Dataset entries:
::::::::

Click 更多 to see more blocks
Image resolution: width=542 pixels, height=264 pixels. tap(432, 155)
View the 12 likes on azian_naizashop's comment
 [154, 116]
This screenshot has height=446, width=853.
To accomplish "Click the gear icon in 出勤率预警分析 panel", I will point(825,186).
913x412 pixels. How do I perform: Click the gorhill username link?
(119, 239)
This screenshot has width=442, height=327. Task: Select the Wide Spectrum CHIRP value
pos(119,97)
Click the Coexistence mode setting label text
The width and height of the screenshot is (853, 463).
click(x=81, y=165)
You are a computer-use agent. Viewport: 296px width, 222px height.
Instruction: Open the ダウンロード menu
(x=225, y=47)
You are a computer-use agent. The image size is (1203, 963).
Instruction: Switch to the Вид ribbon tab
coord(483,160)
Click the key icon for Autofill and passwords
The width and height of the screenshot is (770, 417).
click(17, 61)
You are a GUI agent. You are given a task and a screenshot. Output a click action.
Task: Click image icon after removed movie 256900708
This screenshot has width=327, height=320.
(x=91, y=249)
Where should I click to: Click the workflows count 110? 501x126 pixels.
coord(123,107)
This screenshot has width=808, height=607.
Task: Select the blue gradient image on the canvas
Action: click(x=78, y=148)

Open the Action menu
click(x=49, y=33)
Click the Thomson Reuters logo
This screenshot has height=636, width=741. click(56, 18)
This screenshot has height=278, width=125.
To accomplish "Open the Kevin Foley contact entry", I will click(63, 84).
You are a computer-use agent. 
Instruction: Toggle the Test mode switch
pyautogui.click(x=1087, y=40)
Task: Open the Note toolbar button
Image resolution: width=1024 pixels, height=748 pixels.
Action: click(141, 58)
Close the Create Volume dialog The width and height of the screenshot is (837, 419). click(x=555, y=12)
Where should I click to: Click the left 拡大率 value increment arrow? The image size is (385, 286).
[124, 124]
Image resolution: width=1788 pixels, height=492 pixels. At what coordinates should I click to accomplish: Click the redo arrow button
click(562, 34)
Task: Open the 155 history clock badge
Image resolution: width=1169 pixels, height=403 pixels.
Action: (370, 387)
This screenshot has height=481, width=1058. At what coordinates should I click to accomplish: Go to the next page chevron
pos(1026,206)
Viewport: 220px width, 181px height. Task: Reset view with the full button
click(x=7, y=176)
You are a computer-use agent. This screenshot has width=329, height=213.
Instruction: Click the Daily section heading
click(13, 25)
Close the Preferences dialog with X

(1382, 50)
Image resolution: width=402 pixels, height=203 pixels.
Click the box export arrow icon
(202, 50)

::::::::

# AIM OF THE TASK
From the first line to the last, return the data above exactly.

# SOLUTION TO THIS EXERCISE
Click 更多 to see more blocks
Image resolution: width=542 pixels, height=264 pixels. tap(432, 155)
View the 12 likes on azian_naizashop's comment
 [154, 116]
This screenshot has height=446, width=853.
To accomplish "Click the gear icon in 出勤率预警分析 panel", I will point(825,186).
913x412 pixels. How do I perform: Click the gorhill username link?
(119, 239)
This screenshot has width=442, height=327. Task: Select the Wide Spectrum CHIRP value
pos(119,97)
Click the Coexistence mode setting label text
The width and height of the screenshot is (853, 463).
click(x=81, y=165)
You are a computer-use agent. Viewport: 296px width, 222px height.
Instruction: Open the ダウンロード menu
(x=225, y=47)
You are a computer-use agent. The image size is (1203, 963).
Instruction: Switch to the Вид ribbon tab
coord(483,160)
Click the key icon for Autofill and passwords
The width and height of the screenshot is (770, 417).
click(17, 61)
You are a GUI agent. You are given a task and a screenshot. Output a click action.
Task: Click image icon after removed movie 256900708
This screenshot has width=327, height=320.
(x=91, y=249)
Where should I click to: Click the workflows count 110? 501x126 pixels.
coord(123,107)
This screenshot has width=808, height=607.
Task: Select the blue gradient image on the canvas
Action: click(x=78, y=148)

Open the Action menu
click(x=49, y=33)
Click the Thomson Reuters logo
This screenshot has height=636, width=741. click(56, 18)
This screenshot has height=278, width=125.
To accomplish "Open the Kevin Foley contact entry", I will click(63, 84).
You are a computer-use agent. 
Instruction: Toggle the Test mode switch
pyautogui.click(x=1087, y=40)
Task: Open the Note toolbar button
Image resolution: width=1024 pixels, height=748 pixels.
Action: click(141, 58)
Close the Create Volume dialog The width and height of the screenshot is (837, 419). click(x=555, y=12)
Where should I click to: Click the left 拡大率 value increment arrow? The image size is (385, 286).
[124, 124]
Image resolution: width=1788 pixels, height=492 pixels. At what coordinates should I click to accomplish: Click the redo arrow button
click(562, 34)
Task: Open the 155 history clock badge
Image resolution: width=1169 pixels, height=403 pixels.
Action: (370, 387)
This screenshot has height=481, width=1058. At what coordinates should I click to accomplish: Go to the next page chevron
pos(1026,206)
Viewport: 220px width, 181px height. Task: Reset view with the full button
click(x=7, y=176)
You are a computer-use agent. This screenshot has width=329, height=213.
Instruction: Click the Daily section heading
click(13, 25)
Close the Preferences dialog with X

(1382, 50)
Image resolution: width=402 pixels, height=203 pixels.
Click the box export arrow icon
(202, 50)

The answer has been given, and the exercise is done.